Hudson Scene

I recommend waiting until after you’ve read the book to read deleted scenes. It will help you better understand characters and the dynamics of the story in the deleted scene. In addition to this deleted scene, there are two included at the end of the novel. Stop reading here if you haven’t read Hudson’s Luck yet.

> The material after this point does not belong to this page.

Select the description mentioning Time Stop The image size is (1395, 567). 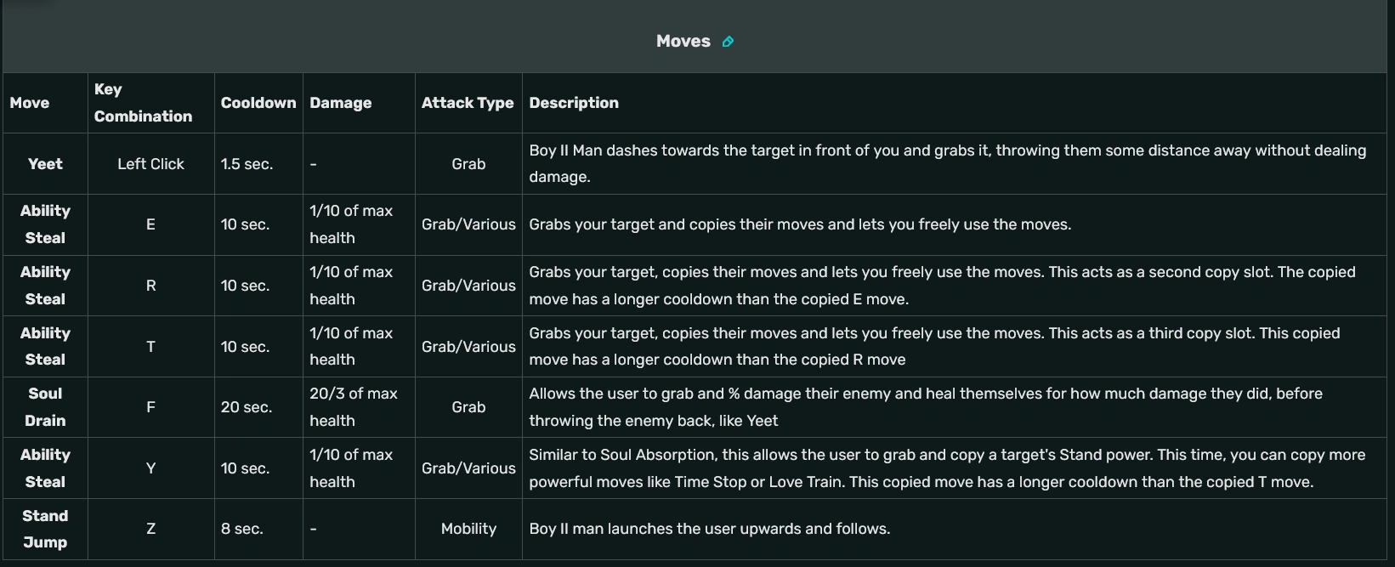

In an early draft of Hudson’s Luck, I sent Hudson back to Ireland a second time before Charlie came to Texas. Charlie was trying to forget about the sexy American and Hudson was nervous as all hell about seeing the cute Irishman again. Rory was the bloke Charlie caught kissing another man in the beginning of the story. This chapter would have taken place after the hot night in Cork, but before Charlie went to Texas. Because I deleted it, however, this scene doesn’t actually take place in the final version of Hudson’s Luck. It is not a scene that now takes place off the page. It is a scene that was completely deleted so I could move the story forward in a different way. Hope you enjoy this peek behind the curtain of an author’s process!

Deleted scene 1 (Rory) from Hudson’s Luck by Lucy Lennox

Charlie’s Note To Self:

Don’t date men named Rory.

(Wait… haven’t we done this one already?)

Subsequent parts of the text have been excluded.